(DATA SECTION)

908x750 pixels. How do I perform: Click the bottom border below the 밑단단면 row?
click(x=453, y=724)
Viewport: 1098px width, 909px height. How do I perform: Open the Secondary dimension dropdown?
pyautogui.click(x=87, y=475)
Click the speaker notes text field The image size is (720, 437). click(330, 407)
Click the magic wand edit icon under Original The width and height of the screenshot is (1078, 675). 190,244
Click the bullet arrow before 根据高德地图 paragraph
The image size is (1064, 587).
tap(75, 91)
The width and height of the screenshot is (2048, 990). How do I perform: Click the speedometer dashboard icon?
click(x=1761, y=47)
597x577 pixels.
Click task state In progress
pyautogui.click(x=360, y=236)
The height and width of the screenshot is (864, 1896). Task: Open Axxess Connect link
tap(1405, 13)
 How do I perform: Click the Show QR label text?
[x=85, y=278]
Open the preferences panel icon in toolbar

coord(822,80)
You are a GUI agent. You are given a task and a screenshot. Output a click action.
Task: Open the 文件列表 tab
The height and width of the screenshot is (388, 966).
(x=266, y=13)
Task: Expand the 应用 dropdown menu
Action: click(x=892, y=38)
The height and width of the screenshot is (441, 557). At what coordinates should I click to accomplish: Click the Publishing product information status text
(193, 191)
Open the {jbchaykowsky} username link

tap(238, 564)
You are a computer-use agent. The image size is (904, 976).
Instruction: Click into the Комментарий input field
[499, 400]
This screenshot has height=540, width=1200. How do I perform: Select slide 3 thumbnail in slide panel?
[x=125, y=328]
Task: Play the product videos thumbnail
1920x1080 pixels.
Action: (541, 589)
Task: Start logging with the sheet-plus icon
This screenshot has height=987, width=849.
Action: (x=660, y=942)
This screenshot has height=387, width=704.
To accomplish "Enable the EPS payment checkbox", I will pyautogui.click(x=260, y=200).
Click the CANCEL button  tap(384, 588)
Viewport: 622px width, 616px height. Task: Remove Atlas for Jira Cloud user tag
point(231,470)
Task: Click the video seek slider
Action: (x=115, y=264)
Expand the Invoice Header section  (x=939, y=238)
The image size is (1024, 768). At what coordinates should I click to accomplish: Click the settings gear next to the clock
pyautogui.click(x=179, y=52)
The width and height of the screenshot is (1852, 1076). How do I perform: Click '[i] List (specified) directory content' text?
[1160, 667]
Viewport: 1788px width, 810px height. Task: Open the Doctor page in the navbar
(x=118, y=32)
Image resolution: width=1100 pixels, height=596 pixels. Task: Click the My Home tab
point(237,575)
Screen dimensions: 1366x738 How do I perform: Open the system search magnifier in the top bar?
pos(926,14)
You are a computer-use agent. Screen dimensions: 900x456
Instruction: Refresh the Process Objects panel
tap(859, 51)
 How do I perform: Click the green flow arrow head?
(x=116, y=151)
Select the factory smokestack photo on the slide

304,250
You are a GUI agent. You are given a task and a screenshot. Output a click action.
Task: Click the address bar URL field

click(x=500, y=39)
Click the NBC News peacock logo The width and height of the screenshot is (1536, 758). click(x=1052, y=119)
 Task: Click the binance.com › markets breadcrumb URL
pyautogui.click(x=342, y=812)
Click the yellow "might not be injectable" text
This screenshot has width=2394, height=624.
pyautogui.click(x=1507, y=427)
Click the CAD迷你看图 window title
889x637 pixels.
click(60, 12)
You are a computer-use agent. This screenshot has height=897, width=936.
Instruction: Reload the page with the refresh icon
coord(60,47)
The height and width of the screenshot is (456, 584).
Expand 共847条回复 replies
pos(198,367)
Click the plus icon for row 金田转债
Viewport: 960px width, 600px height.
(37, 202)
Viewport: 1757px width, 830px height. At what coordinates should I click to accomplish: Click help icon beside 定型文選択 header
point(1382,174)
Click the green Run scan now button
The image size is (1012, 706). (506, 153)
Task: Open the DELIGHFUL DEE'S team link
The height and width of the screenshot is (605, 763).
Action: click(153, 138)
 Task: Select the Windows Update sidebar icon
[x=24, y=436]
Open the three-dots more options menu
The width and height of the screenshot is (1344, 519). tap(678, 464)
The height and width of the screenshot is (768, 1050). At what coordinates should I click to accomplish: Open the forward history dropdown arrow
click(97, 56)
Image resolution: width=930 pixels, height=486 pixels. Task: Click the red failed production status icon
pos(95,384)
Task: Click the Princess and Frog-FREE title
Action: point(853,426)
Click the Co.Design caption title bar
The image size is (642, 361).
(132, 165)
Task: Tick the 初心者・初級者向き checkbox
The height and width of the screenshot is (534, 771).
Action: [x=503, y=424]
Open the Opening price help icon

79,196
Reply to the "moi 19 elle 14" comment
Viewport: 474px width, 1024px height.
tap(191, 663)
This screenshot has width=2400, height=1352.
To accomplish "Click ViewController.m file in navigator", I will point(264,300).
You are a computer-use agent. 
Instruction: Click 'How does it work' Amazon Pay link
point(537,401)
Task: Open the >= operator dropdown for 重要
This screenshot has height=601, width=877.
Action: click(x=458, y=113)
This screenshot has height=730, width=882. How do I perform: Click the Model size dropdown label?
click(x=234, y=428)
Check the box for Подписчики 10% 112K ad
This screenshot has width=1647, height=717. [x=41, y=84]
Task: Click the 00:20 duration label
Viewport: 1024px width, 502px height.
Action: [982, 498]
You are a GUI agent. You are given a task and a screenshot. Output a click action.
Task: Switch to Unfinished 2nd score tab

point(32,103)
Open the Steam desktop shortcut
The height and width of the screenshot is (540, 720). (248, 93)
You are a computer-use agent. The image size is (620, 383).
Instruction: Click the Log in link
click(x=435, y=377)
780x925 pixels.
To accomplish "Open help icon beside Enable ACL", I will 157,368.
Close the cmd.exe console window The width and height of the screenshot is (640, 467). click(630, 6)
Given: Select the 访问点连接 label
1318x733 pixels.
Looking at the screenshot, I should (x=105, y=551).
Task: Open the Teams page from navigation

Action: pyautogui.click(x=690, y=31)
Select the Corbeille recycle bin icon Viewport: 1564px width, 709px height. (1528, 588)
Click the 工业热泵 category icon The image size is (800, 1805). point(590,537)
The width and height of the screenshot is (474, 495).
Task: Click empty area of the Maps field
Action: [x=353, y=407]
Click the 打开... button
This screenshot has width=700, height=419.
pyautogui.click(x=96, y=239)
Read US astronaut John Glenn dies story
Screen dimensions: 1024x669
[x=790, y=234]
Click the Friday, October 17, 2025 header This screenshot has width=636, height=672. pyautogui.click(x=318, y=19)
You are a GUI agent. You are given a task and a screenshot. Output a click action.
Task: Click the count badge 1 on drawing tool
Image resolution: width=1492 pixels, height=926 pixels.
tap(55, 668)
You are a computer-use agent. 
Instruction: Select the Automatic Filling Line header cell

(End DATA SECTION)

**WORK TASK**
If a line in the material above contains the word "Enable", copy it.

**RESULT OF THE EXERCISE**
To accomplish "Enable the EPS payment checkbox", I will pyautogui.click(x=260, y=200).
To accomplish "Open help icon beside Enable ACL", I will 157,368.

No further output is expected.